Your goal:
Only one stretch of the data below is needed: the line with "Instruction: Click @realpreityzinta" through the last line. Output it exactly and drop the pictures.

(Screenshot grounding data)
══════════
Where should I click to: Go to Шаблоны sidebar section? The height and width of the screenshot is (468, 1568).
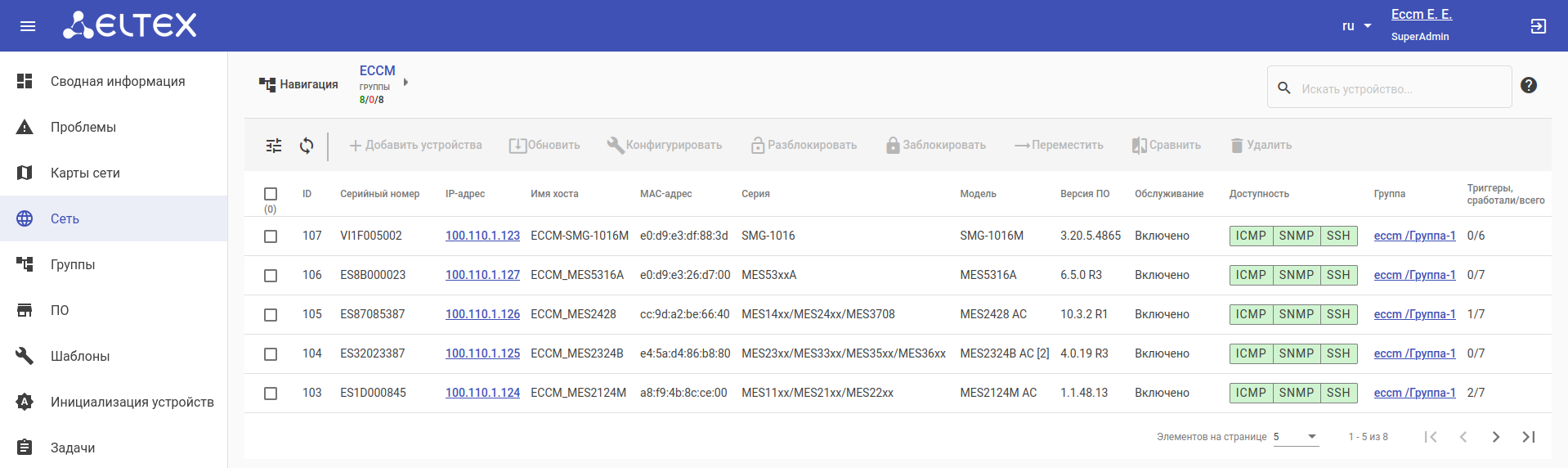(x=80, y=356)
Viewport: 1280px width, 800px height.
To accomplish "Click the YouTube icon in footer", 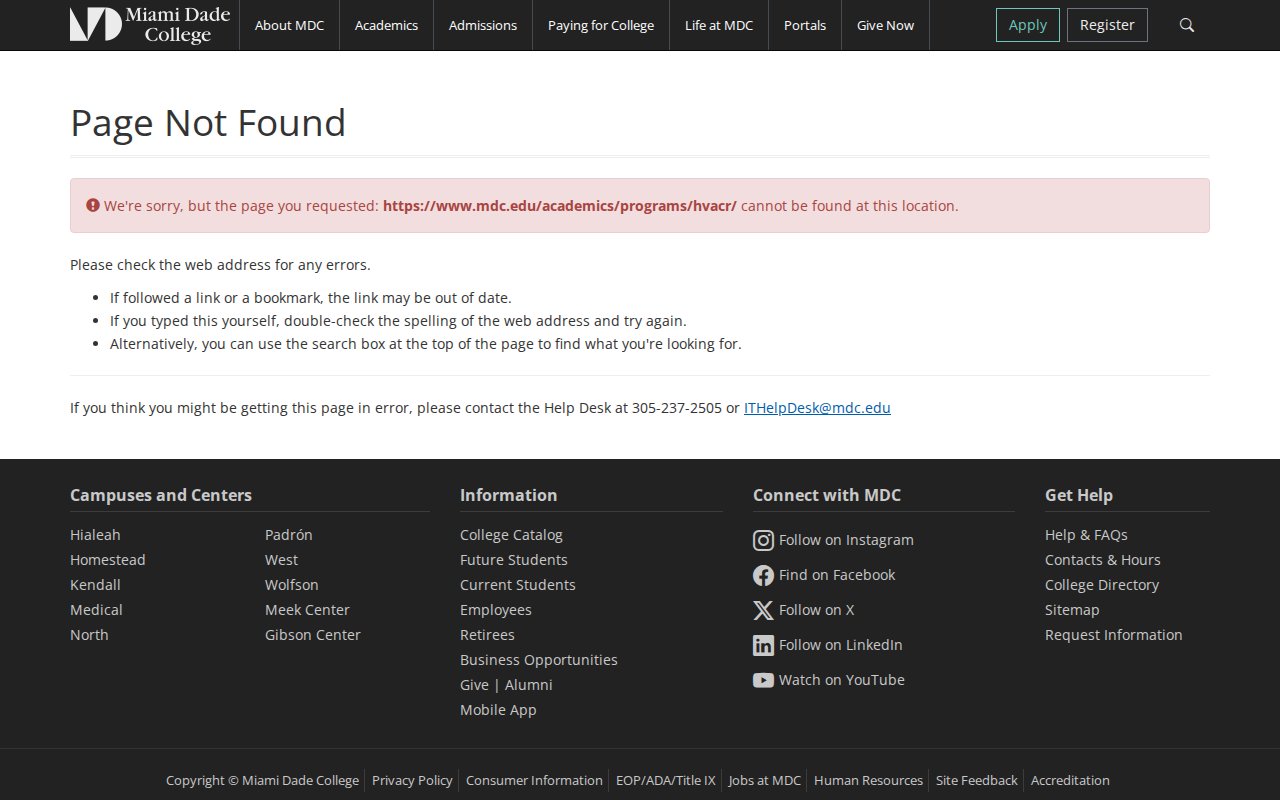I will click(x=763, y=681).
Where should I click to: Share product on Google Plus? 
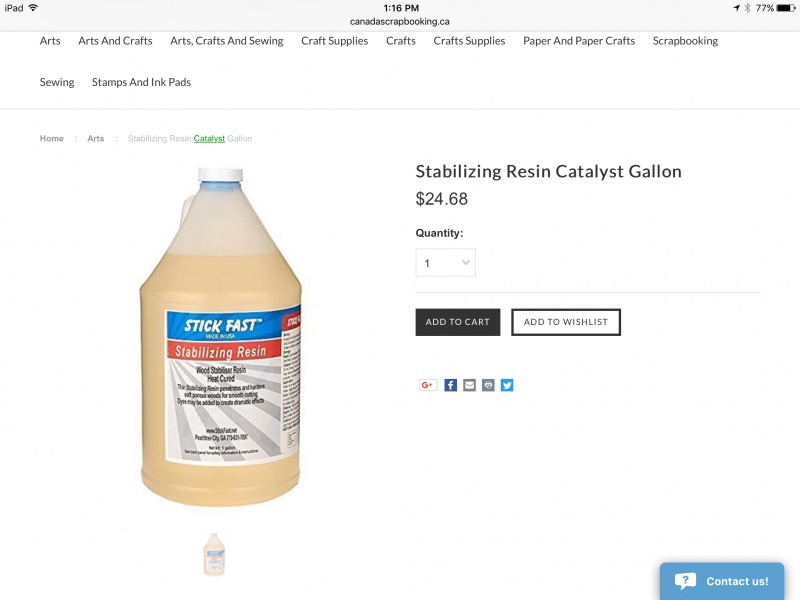pyautogui.click(x=428, y=385)
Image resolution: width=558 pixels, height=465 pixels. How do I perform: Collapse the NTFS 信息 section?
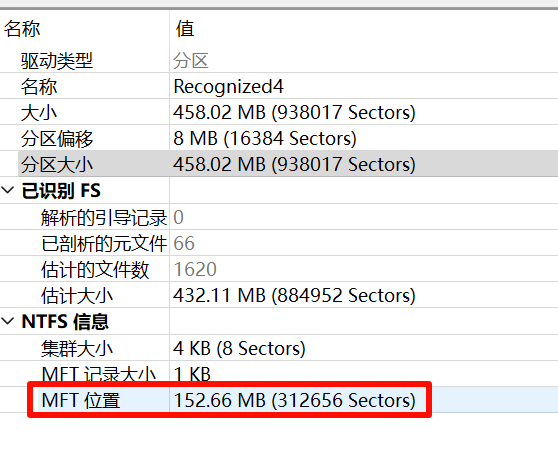point(7,321)
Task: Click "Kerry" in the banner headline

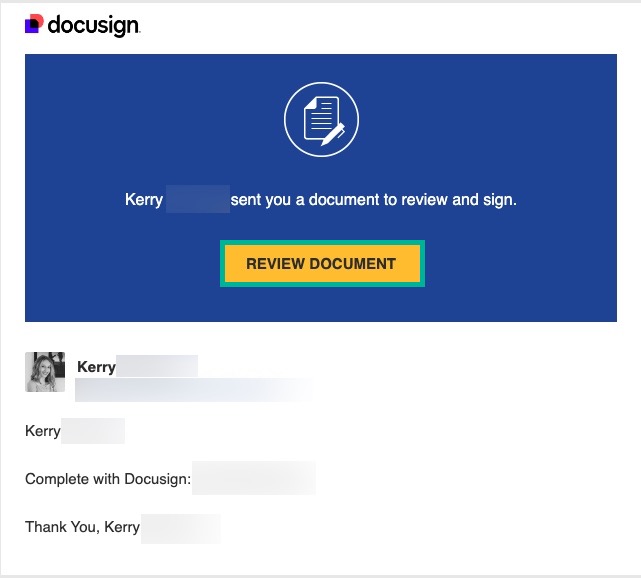Action: (x=144, y=200)
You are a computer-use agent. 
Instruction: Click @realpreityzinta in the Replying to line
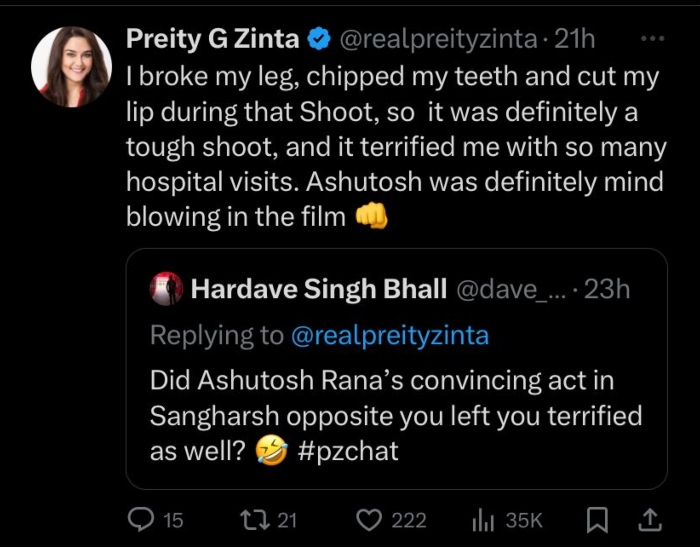pos(389,335)
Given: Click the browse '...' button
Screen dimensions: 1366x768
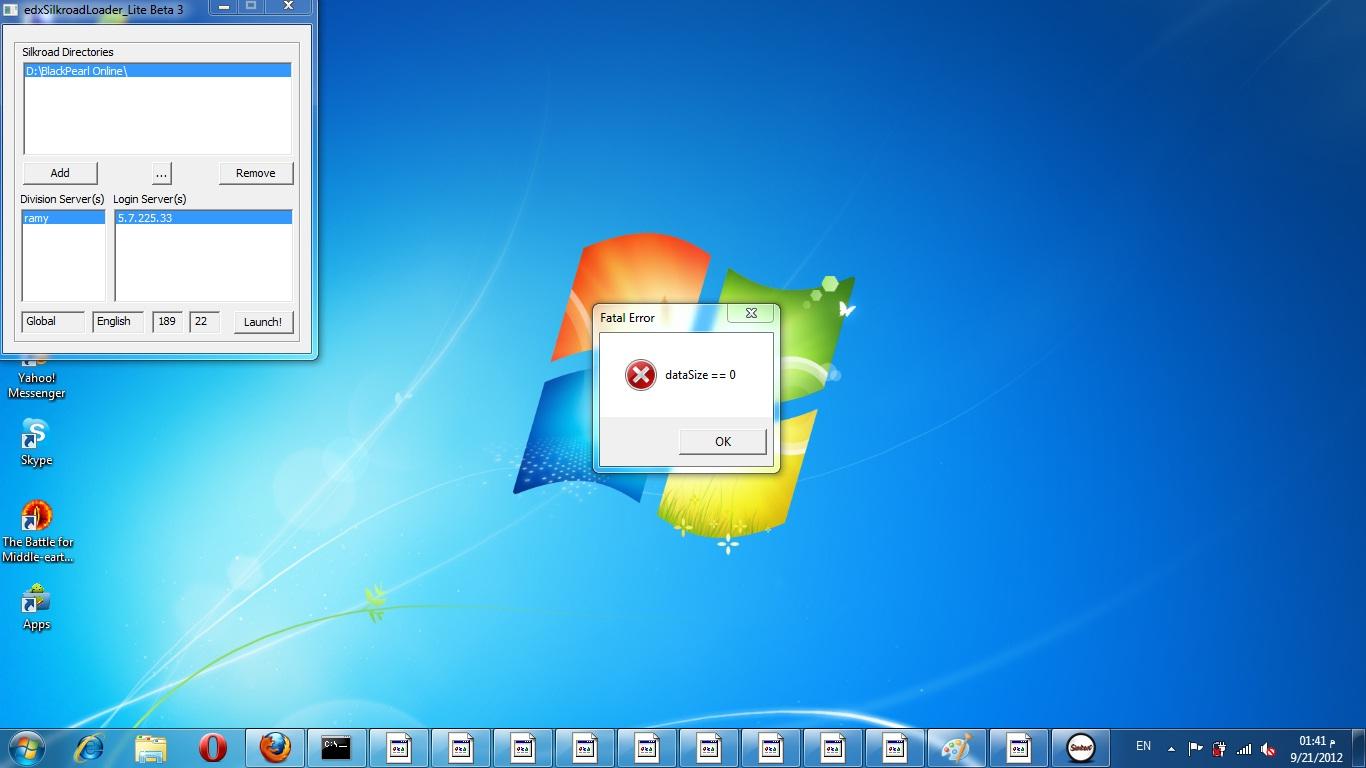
══════════
Task output:
Instruction: Click @realpreityzinta in the Replying to line
pos(389,335)
Given: Click the browse '...' button
Screen dimensions: 1366x768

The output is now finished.